家屋伝承

我が子たちに伝えておきたい、伝統構法の我が家のこと。

左官の道、いと険し

 洋の東西を問わず、普通の住居はその土地にある素材で造られた。日本の場合なら木だが、石の地域もある。泥土もあれば、家畜の皮や排泄物も建材にされたりする。自然の素材だけに住み手自身が建てる事が出来た。と言うか、そういう家しか建てる事が出来ず、又それで充分だったわけだな。

 しかし、時代が進むにつれ高度な仕様や技術が生まれて求められる事になる。でも、建材は変わらず自然物。自然物を高度な仕様に収める為には、高度な技術が必要。それを行う人は専業化、職として成立する。

 

 新建材やらを扱って加工する人を「職人」とは言わない。化学調味料入りスープの素と乾麺が入った袋を開けて調理して、具材に凝った美味しいラーメンを作る事が出来ても「ラーメン職人」とは呼ばれない。出汁やら小麦やらの素材からの吟味をし、それらを自身の知識や技術や選択眼で調理加工し、質素な具材でも美味しいラーメンという完成形を産み出せる人、それが「ラーメン職人」だ。
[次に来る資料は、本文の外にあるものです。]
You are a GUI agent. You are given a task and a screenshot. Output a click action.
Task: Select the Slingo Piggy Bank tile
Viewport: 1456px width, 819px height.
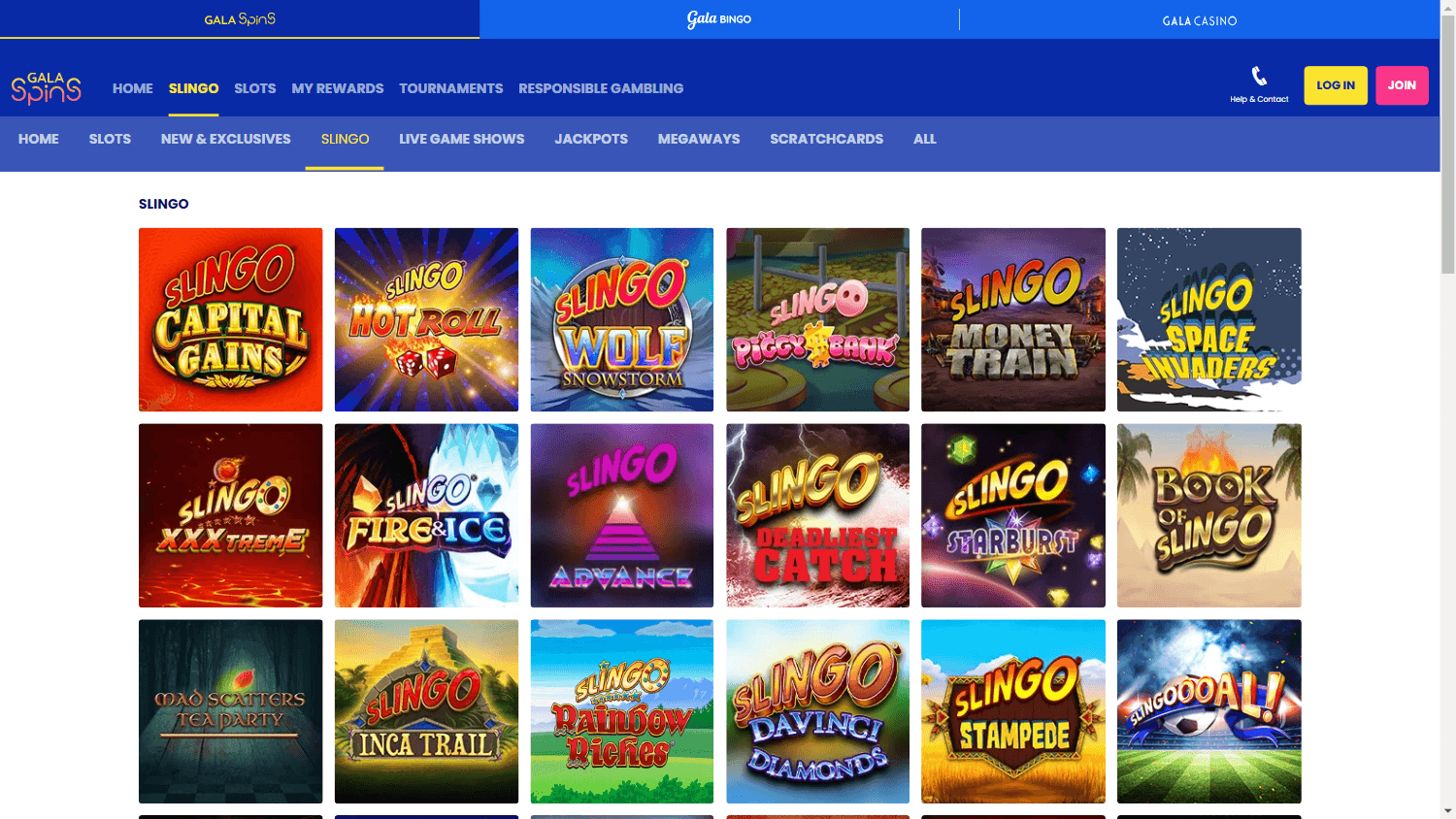817,319
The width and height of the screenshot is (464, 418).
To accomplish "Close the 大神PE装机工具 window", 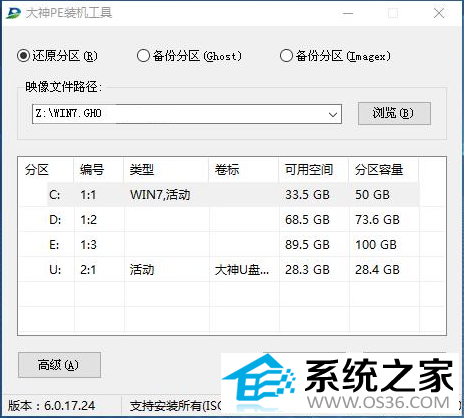I will pos(439,13).
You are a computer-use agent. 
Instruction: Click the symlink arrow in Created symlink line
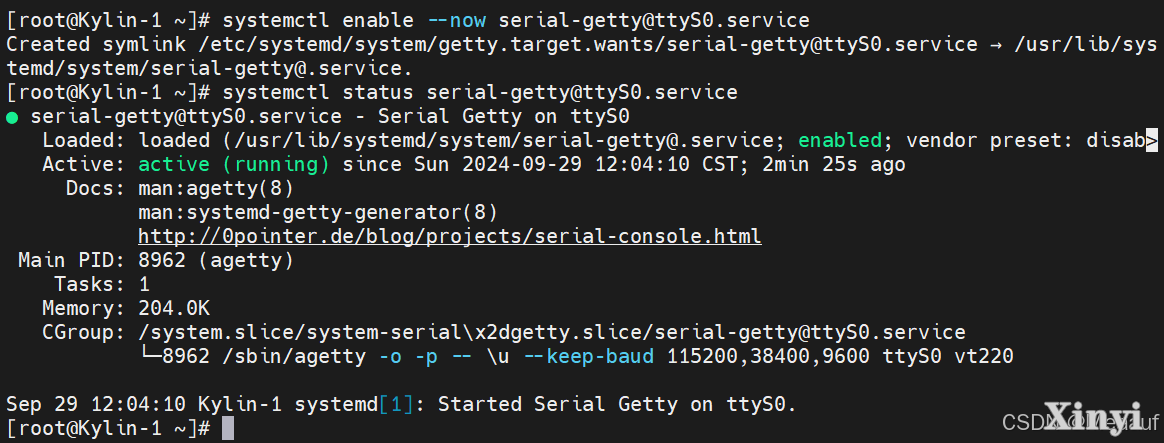coord(997,45)
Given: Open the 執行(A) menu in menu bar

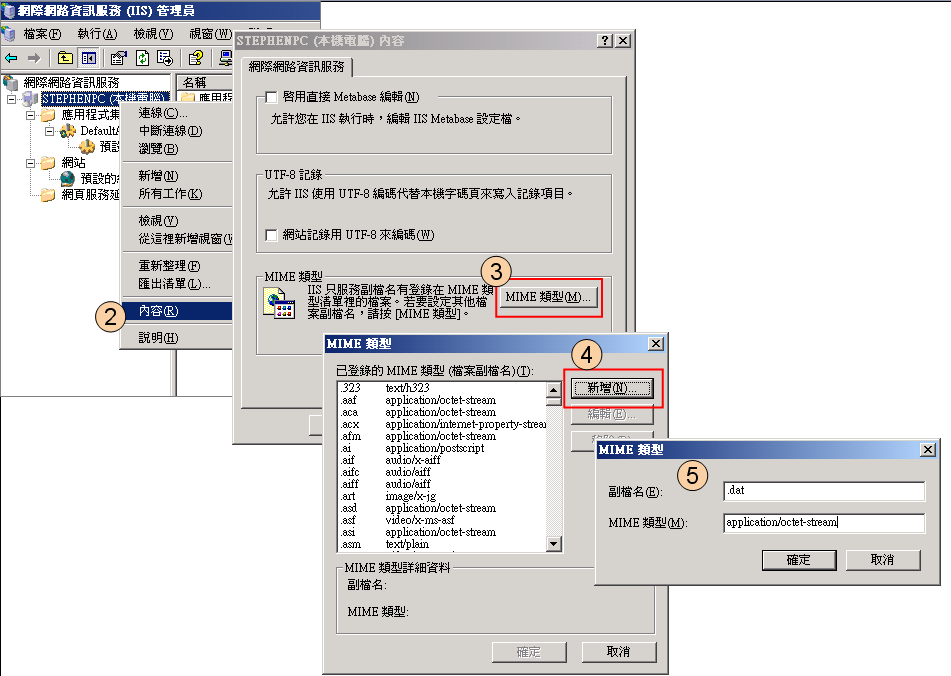Looking at the screenshot, I should 97,34.
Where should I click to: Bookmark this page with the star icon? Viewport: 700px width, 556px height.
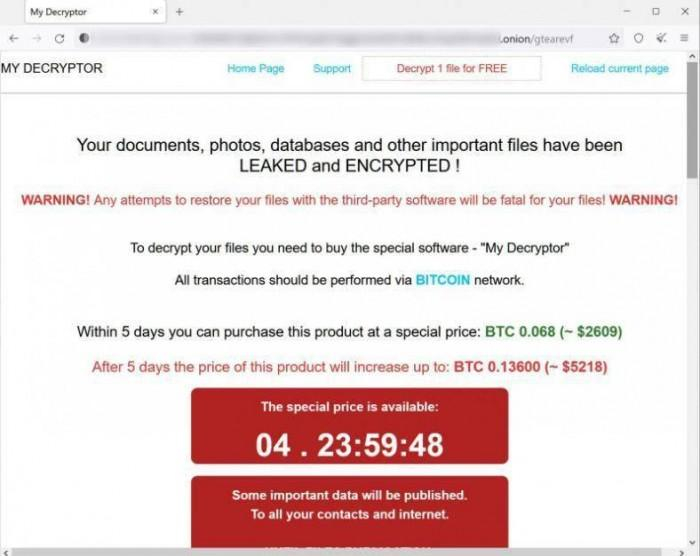point(614,38)
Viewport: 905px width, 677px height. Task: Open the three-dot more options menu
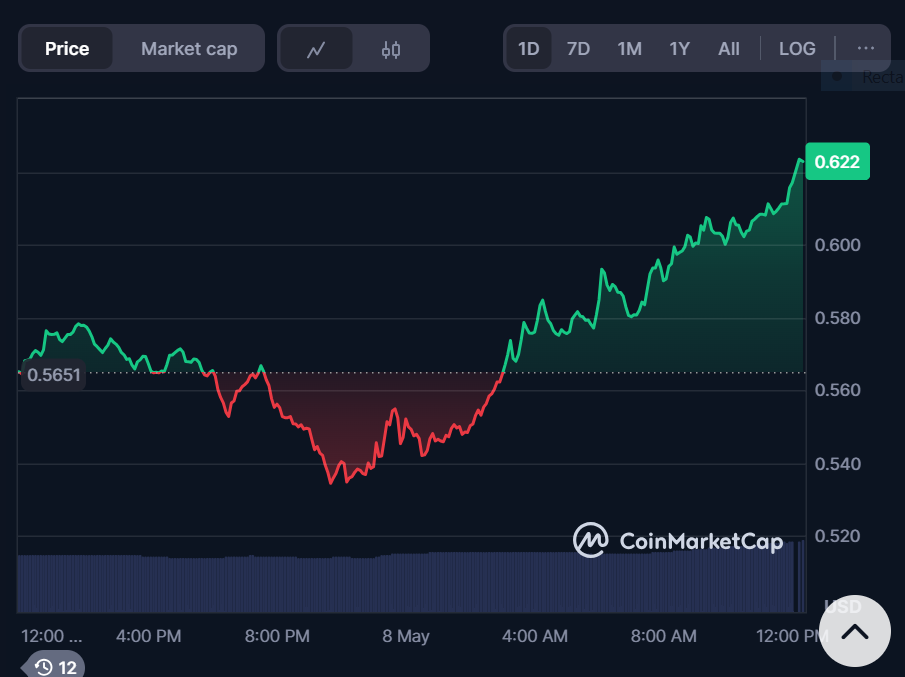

 これと同じ。素材を形に出来る事こそ「職人」の成せる業。水と藁と泥砂を使って綺麗な壁にする。塗るだけなら大抵の人間が出来るかもしれない。しかし、「綺麗な」だ。とうとうこの職人の域に素人お父さんは踏み入れる。

 

 施主施工自体を楽しんではいないいつものお父さんなら憂鬱状態。しかし、珍しくそうではない。我ながら意外にも、少々楽しみな感覚を抱く。

 これが終われば現場感から住居感に一気に変わるという事もあるが、それ以上に事前準備の労があった為かと思う。土壁解体や藁調達から始まり、寝かして面倒を見て漉してと来た荒土作り。埋め木をして削り、塗料の検討をして塗布、そして養生。さらには、練習をしてみたり水引対応設備の導入をしてみたり。

 この間、1年を裕に超えている。これらは今から行う大斑直しの為に、そして憂鬱になる要因を排除する為に費やしてきた労力と時間とお金とも言える。あぁ、長かった。

 

 大斑直し土配合=荒土1.7リットル:砂1.0リットル:藁スサ10.2g にて準備。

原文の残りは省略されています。